How AI Agents Operate Inside the Perimeter
Most AI agents are granted credentials through service accounts, OAuth tokens, or API keys tied to a human user's existing permissions. They get deployed quickly, often by product or engineering teams moving fast, with little involvement from security. Once inside, they can browse internal documentation, query databases, call third-party services, and write output back to systems.
The attack surface here is different from a traditional application. An agent does not just process input. It interprets intent, chains tool calls, and can be manipulated through the data it reads. This is prompt injection at scale. A malicious string embedded in a document, a database row, or an external API response can redirect what the agent does next.

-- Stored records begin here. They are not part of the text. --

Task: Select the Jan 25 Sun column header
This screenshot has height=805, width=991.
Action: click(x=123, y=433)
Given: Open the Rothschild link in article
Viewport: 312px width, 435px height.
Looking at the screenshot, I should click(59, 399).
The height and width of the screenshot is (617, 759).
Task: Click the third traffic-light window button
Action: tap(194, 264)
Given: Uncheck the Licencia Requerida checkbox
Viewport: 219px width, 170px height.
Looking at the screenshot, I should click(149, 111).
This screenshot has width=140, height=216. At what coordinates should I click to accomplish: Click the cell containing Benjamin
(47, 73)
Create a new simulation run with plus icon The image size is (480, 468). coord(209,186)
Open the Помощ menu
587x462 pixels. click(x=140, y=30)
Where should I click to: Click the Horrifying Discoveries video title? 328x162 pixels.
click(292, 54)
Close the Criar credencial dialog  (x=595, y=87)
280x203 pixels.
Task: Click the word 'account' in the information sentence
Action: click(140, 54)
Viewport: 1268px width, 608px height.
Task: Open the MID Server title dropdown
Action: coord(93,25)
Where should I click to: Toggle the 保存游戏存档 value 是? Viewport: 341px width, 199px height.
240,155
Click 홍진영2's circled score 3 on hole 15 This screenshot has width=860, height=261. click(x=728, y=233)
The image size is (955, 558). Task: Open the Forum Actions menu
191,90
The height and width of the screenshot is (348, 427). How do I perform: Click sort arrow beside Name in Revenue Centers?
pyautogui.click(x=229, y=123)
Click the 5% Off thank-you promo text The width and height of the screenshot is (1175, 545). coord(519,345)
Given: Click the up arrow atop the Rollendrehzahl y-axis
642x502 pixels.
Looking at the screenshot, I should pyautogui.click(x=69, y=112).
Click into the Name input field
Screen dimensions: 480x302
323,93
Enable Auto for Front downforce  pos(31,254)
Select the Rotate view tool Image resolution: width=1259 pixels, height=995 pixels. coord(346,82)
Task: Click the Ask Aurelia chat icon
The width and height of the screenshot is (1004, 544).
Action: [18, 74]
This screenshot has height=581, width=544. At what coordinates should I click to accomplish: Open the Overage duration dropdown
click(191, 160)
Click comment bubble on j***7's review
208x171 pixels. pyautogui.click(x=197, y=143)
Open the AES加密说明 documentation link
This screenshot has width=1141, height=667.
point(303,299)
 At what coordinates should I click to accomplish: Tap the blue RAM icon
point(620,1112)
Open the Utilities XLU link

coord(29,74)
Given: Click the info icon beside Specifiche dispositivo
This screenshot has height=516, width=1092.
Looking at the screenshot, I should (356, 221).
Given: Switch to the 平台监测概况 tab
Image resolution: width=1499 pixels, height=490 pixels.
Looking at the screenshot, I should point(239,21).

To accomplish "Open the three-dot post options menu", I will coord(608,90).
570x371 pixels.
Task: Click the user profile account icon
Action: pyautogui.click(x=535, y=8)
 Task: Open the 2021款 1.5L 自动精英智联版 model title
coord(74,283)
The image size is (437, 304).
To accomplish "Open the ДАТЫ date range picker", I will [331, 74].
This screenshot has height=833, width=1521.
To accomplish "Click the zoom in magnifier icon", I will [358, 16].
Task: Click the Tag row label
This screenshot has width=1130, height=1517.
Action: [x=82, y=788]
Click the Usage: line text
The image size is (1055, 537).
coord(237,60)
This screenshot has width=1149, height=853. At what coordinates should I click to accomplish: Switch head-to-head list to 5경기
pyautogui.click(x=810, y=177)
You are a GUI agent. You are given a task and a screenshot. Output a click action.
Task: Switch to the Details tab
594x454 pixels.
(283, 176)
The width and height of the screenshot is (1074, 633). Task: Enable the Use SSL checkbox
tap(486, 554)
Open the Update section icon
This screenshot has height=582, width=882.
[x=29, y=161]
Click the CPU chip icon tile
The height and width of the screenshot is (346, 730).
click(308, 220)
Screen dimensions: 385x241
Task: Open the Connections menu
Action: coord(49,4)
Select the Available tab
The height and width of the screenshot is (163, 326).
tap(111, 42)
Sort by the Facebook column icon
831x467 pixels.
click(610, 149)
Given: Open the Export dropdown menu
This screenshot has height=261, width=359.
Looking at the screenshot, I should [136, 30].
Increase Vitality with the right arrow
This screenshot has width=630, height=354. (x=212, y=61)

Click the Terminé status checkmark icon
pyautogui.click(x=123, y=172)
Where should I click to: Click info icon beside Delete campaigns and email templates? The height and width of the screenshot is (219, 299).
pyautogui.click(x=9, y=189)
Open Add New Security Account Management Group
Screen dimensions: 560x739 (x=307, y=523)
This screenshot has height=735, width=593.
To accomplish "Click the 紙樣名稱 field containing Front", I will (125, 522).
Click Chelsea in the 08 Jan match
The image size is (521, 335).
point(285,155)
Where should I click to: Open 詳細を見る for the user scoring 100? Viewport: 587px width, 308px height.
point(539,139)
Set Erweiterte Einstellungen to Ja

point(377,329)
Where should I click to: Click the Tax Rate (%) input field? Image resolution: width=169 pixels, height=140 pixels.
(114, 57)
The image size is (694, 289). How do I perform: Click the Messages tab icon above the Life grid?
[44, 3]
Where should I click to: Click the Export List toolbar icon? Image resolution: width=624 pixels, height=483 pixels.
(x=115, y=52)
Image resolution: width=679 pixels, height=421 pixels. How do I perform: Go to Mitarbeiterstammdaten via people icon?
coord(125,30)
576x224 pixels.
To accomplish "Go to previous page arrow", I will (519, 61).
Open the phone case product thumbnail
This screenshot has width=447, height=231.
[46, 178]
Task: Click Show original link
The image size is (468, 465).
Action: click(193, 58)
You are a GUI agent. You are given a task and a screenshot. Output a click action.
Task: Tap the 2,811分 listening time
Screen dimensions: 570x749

The Real Risk: Permissions Without Accountability
Developers need to understand that the threat model for agentic AI is not purely about the agent itself getting hacked. The bigger risk is that the agent operates legitimately but dangerously, using real credentials to do things no one explicitly authorized.
If your AI agent has read access to customer PII to answer support questions, it also has read access to that PII when it gets manipulated by an injected prompt. The access is legitimate. The behavior is not. Traditional logging often misses this because the actions look normal at the API level.
Scope creep in permissions is rampant. Agents get granted broad access to "work correctly" during development and those permissions never get tightened before production.
Auditing What Your Agents Are Actually Doing
Start by treating every AI agent like a service with an attack surface. Enumerate all credentials it holds. Map every external call it can make. Review every data store it can read or write.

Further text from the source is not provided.